Mamma Mia! is centred around the hits of ABBA with Catherine Johnson’s storyline connecting the musical numbers. Our story takes place on an idyllic Greek island where Sophie lives with her mother Donna. Despite Donna’s protestations, Sophie is planning to marry her boyfriend and so the island is about to be inundated with wedding guests. Unknown to Donna, Sophie has invited three men from Donna’s past who have the potential of being Sophie’s father.
This plot is merely a device to link together as many musical numbers as they can fit into a two-and-a-half-hour show. However, the musical numbers are definitely the best part.
The cast have an absolute wealth of talent and there was not a bum note or misstep all night.

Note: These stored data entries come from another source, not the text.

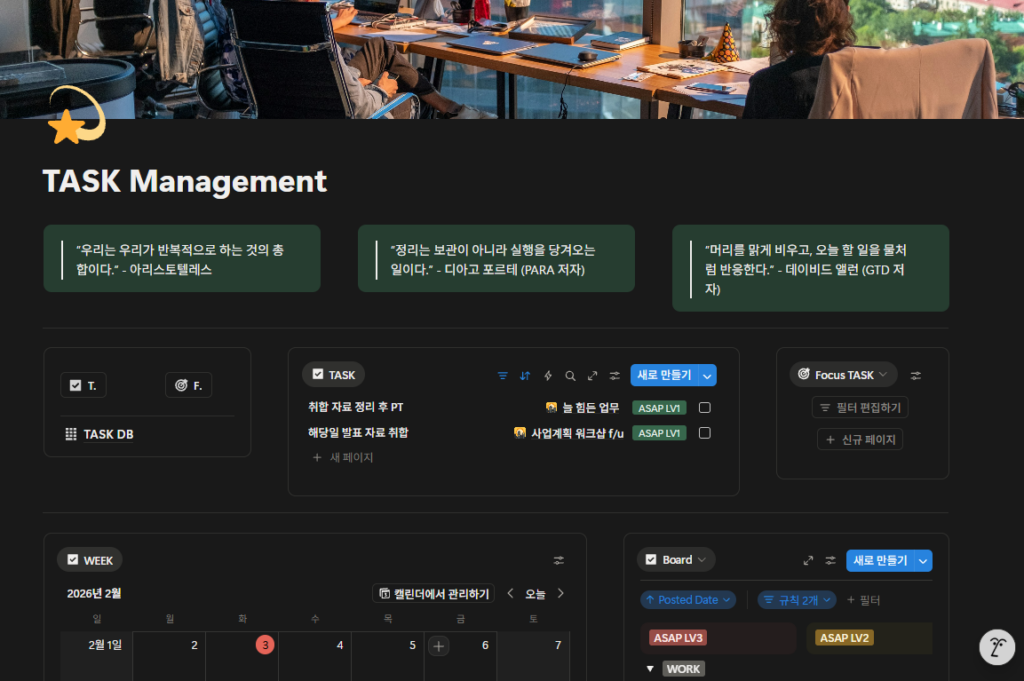
Task: Open search in the TASK view
Action: coord(571,375)
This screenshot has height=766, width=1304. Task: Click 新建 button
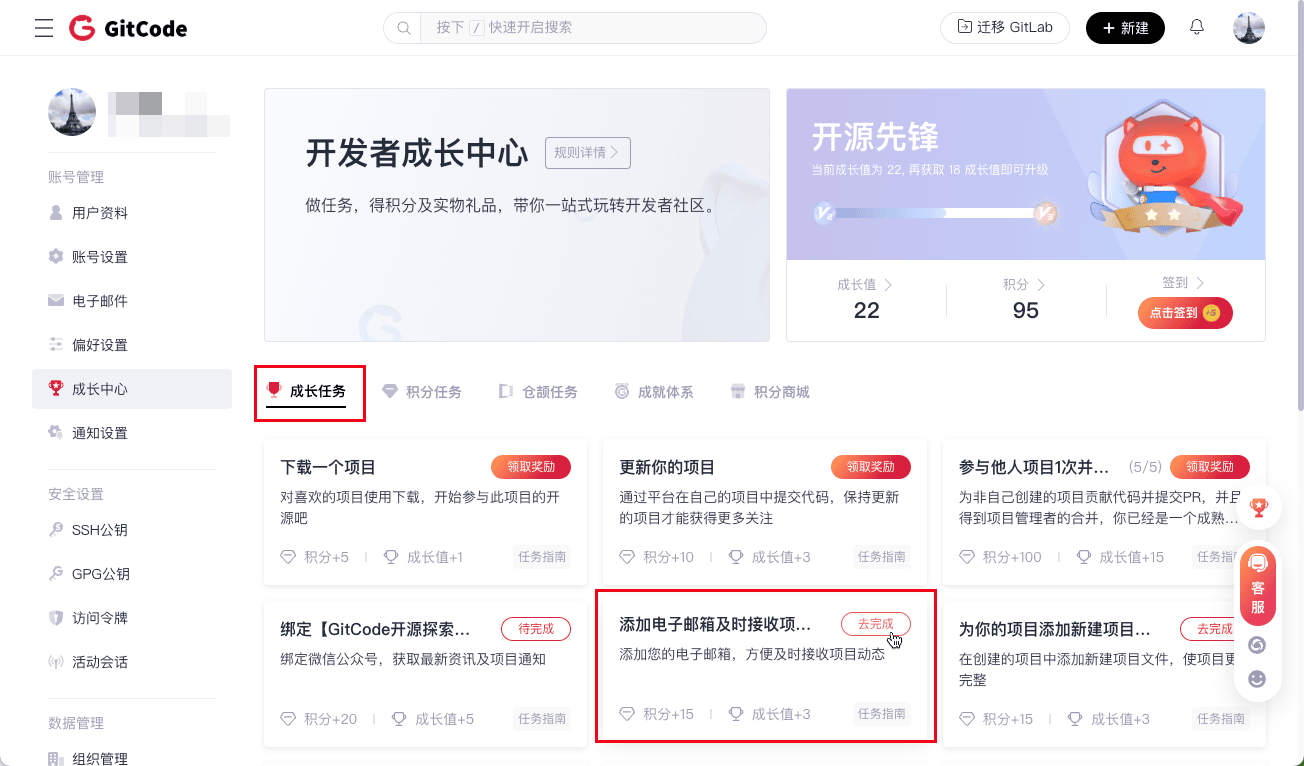click(1125, 28)
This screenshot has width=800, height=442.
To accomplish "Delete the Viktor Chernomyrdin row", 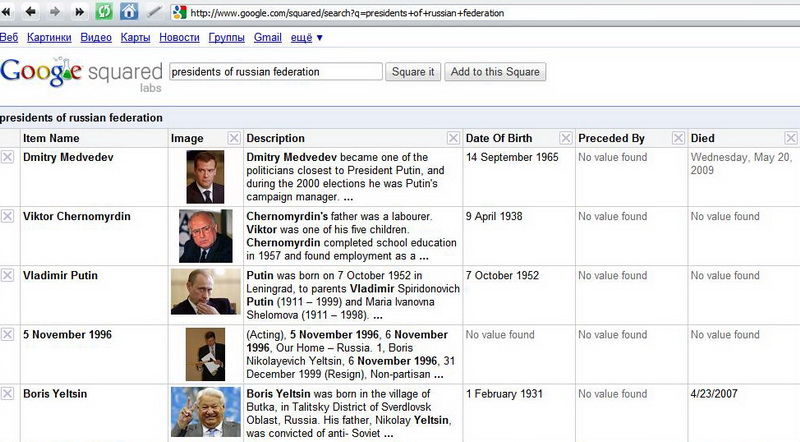I will pos(8,217).
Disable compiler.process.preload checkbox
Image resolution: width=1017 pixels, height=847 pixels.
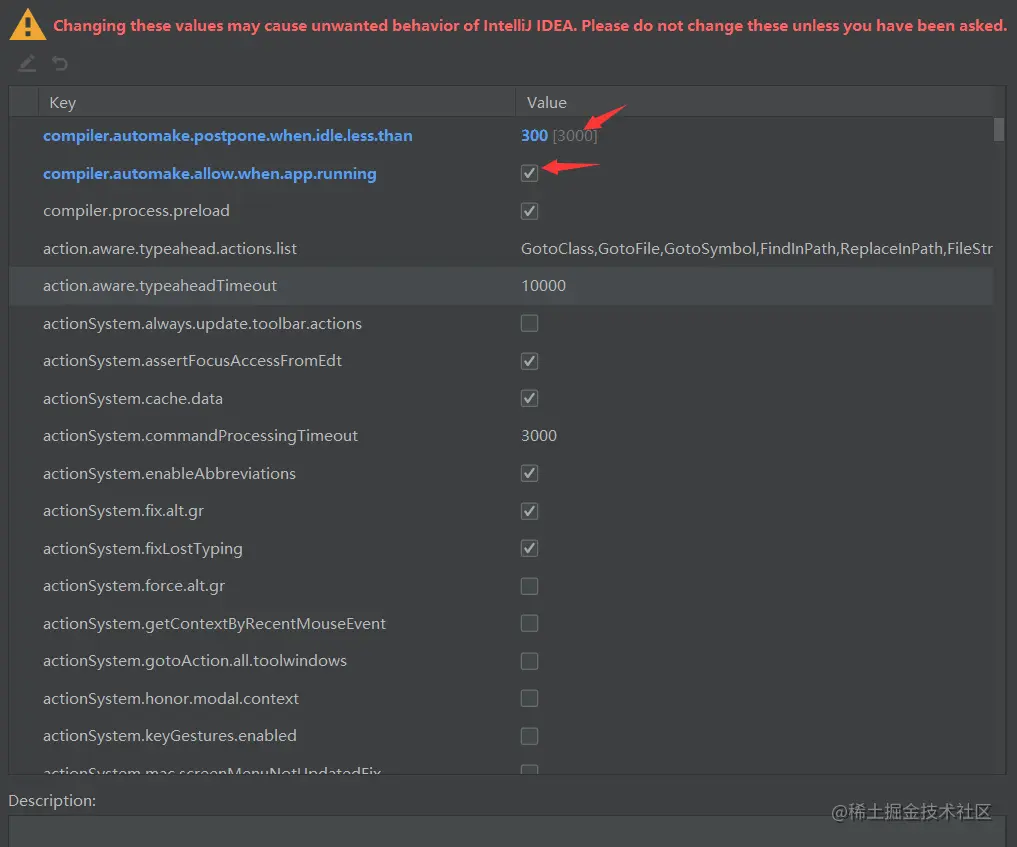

Sophie, played on this occasion by understudy Charlotte O’Rourke, was an especially strong vocalist as well as bringing lots of likability to the part. Donna (Caroline Deverill) and her best friends Rosie and Tanya (Jennifer Hepburn and Kate Graham), originally known as Donna and The Dynamos, also give brilliant, comic performances.
The show was full of fun and did not take itself too seriously; even the announcement at the beginning warned patrons of a nervous disposition that “platform boots and lycra will be used in this production.” The actors looked like they were having a blast and that enjoyment was completely contagious. The very nature of the songs, the island setting, the love story and the fact that nearly every scene involved heavy drinking really transported us as an audience and it felt wrong stepping back out into the London drizzle.
However, for a show with a West End budget, there was a slightly cheap look to the production. The set was a vivid blue with a simple stage piece for Donna’s tavern and although there were some extravagant costumes, some looked like they’d been thrown together. The performers shone through these imperfections and it was impossible to get too hung up on minor details, especially during numbers like ‘Does Your Mother Know’ and ‘Lay All Your Love On Me’ which were bold, bright and brilliantly camp.